创建 agent_sdk_upgrade.py:
from agents import Agent, Runner, function_tool
@function_tool
def search_course(query: str) -> str:
"""Search a tiny Chapter 9 note set."""
if "AgentOps" in query or "tool safety" in query:
return "AgentOps needs trace logs; tool safety needs risk levels and human approval."
return "No matching course evidence."
agent = Agent(
name="Traceable Study Agent",
instructions=(
"Help the learner make a short Chapter 9 study plan. "
"Use search_course before answering. "
"If the evidence is missing, say that the evidence is missing."
),
tools=[search_course],
)
result = Runner.run_sync(agent, "Prepare a two-day review plan for AgentOps and tool safety")

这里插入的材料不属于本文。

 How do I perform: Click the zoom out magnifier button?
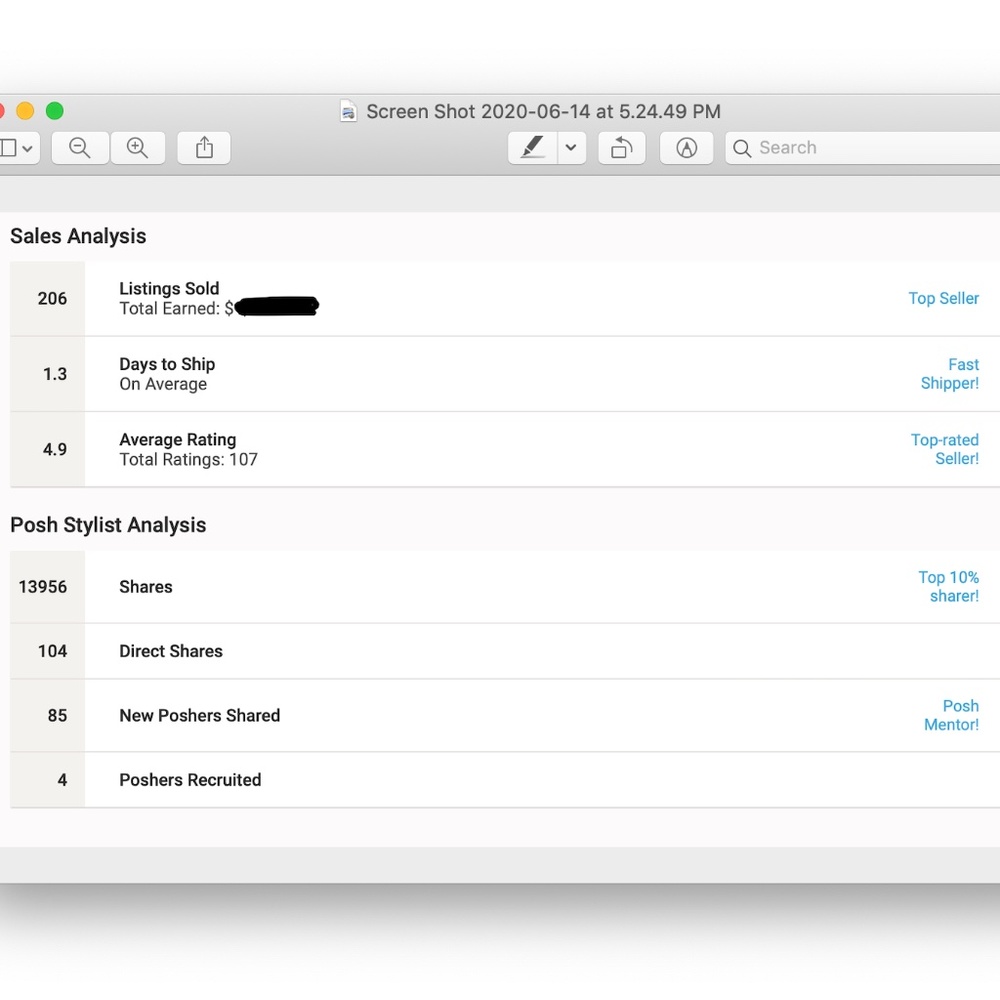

print(result.final_output)
运行:
python3 agent_sdk_upgrade.py
真实项目里,请保留离线脚本训练出的习惯:
- 清楚定义 tool schema;
- 记录工具调用和 observation;
- 没有人类批准时拦截高风险工具;
- 保留能检查成功和安全边界的评估用例。
工作坊通关标准
当你能做到下面这些,就算完成本工作坊:
- 运行
python3 agent_workshop.py并得到预期输出。 - 能解释
goal、state、tool schema、observation、trace、approval和evaluation set。 - 能说明为什么
publish_report没有批准会被拦截。 - 能检查
logs/agent_traces.jsonl,并解释其中一步。 - 能新增一个工具或评估用例,并且不破坏现有用例。
- 能说明 OpenAI Agents SDK 替换了哪一部分,哪些责任仍然属于你的应用代码。
请把这个小项目保留下来,作为第 9 章 baseline。后面遇到 MCP、LangGraph、CrewAI、AutoGen、部署或多 Agent 系统时,都可以回头对照这个脚本:框架替换了哪一部分,哪些边界仍然属于你自己?